It’s been another whopper of a year here at NASA’s Langley Research Center. We set our sights on everything from plankton in the North Atlantic to Mars. We crashed airplanes and broke composite materials. We also celebrated our long and storied past (and will continue to do so through 2017, our centennial). Read on for a glimpse at some of the groundbreaking, fascinating and fun stuff we were busy with in 2015.

Straight Aero

NASA Langley researchers designed and built a battery-powered, 10-engine remotely piloted aircraft. The Greased Lightning GL-10 prototype has a 10-foot wingspan and can take off like a helicopter and fly efficiently like an airplane. In this video, engineers successfully transition the plan from hover to wing-borne flight in tests at Fort A.P. Hill in Virginia.

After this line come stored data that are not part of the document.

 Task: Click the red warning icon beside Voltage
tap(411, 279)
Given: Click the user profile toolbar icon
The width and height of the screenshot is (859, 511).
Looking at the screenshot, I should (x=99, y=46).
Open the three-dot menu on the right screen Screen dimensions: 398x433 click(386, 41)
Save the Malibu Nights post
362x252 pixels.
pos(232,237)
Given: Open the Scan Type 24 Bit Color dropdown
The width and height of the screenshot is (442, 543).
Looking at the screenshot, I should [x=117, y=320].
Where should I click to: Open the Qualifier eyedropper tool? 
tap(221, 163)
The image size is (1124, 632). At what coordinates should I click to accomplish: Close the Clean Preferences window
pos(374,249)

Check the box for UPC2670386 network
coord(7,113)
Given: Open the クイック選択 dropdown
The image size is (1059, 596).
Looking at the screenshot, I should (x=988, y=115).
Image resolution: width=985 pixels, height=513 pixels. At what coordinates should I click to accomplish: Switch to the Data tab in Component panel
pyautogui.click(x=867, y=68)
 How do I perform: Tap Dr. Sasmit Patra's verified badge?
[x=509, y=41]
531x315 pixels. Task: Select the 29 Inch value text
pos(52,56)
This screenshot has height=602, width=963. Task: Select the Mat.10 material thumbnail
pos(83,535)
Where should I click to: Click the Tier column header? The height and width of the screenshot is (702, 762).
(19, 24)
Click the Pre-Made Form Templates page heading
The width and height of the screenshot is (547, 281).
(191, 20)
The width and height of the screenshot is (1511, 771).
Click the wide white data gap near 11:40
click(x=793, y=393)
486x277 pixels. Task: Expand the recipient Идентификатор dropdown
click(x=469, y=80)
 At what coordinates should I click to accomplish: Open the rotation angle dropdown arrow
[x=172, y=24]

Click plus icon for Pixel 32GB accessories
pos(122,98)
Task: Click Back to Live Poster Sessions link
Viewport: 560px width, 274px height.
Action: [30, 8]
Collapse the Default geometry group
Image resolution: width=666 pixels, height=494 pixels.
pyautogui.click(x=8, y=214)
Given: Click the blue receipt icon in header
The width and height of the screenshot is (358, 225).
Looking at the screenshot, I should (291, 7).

Credits: NASA/Gary Banziger

Aeronautics — the field of research our center began with when it was founded in 1917 — is something we have always been world-renowned for, and this past year was no different. In June, we got a special visit from Boeing’s ecoDemonstrator, an aircraft we used to research green aviation technologies. We also spent some time this summer crashing three Cessnas to test their emergency locator transmitters. We kept an eye to the future of aviation, too, by opening a drone flight-test range, bending a high-tech composite material to its breaking point, and test flying a really cool, really odd looking 10-engine plane called Greased Lightning.

Related Articles:
Landing at Langley, Boeing’s ecoDemonstrator 757 Displays Advances in Green Aviation
Crash Test Assesses Plane Emergency Locator Transmitters (read more about the second and third tests in the series as well)
Ten-Engine Electric Plane Completes Successful Flight Test
PRSEUS Composite Survives Torturous Testing
NASA Langley Drone Flying Site Open for Testing

Seeing Red

Orion heat shield at NASA's Langley Research Center

“The Martian,” a movie about an astronaut left stranded on the Red Planet, was one of Hollywood’s biggest blockbusters this year. It provided a great opportunity for NASA to highlight some of the work it’s doing to put people on Mars by the 2030s. Some of that work is happening right here at NASA Langley. Our researchers are figuring out how we might remotely operate robotic systems in deep space, and puzzling over how to safely land massive payloads on the surface of Mars. Earlier this year, we also welcomed the heat shield that protected Orion as it returned to Earth during its maiden flight in 2014.

Related Articles:
NASA Langley Researchers Work to Make Human Mars Mission a Reality
Orion Launch Abort System Motor Exceeds Expectations
Orion Heat Shield Completes Journey to Langley
Engineers Prepare for Orion Water-Impact Testing with Precision to Protect Future Astronauts

Meanwhile, Back on the Pale Blue Dot

NASA recently kicked off NAAMES, a five-year study of what’s happening at the bottom of the ocean food chain and how that will evolve as climate changes. NAAMES includes ocean, airborne and satellite components. This video features scenes from in and around St. John’s, Newfoundland, which is where NASA’s C-130H Hercules airborne laboratory began the first of what will ultimately be four field campaigns. Also included is footage from aboard the C-130 as it flew over the North Atlantic, which is where the study is being conducted. Credits: NASA/Gary Banziger

Our home planet can tell us a lot about the rest of the universe. The more we understand the riddles presented to us by planet Earth, the better prepared we are to grasp the mysteries of the solar system and beyond. Earth’s climate is a particularly tricky riddle, and we recently kicked off a five-year study to figure out one significant facet of it — namely, how massive plankton blooms and climate interact. We also ventured deep into America’s heartland to study thunderstorms and launched a high-altitude balloon in New Mexico to research radiation in the upper atmosphere.

Related Articles:
Five-Year NASA Study to Look at the Immense Influence of Petite Plankton
NASA Flies Stormy Kansas Skies this Summer for Science
NASA’s RaD-X Will Measure Radiation Levels Where Aircraft Fly

Changing the Station

Final adjustments and tests took place inside the clean room at NASA Langley.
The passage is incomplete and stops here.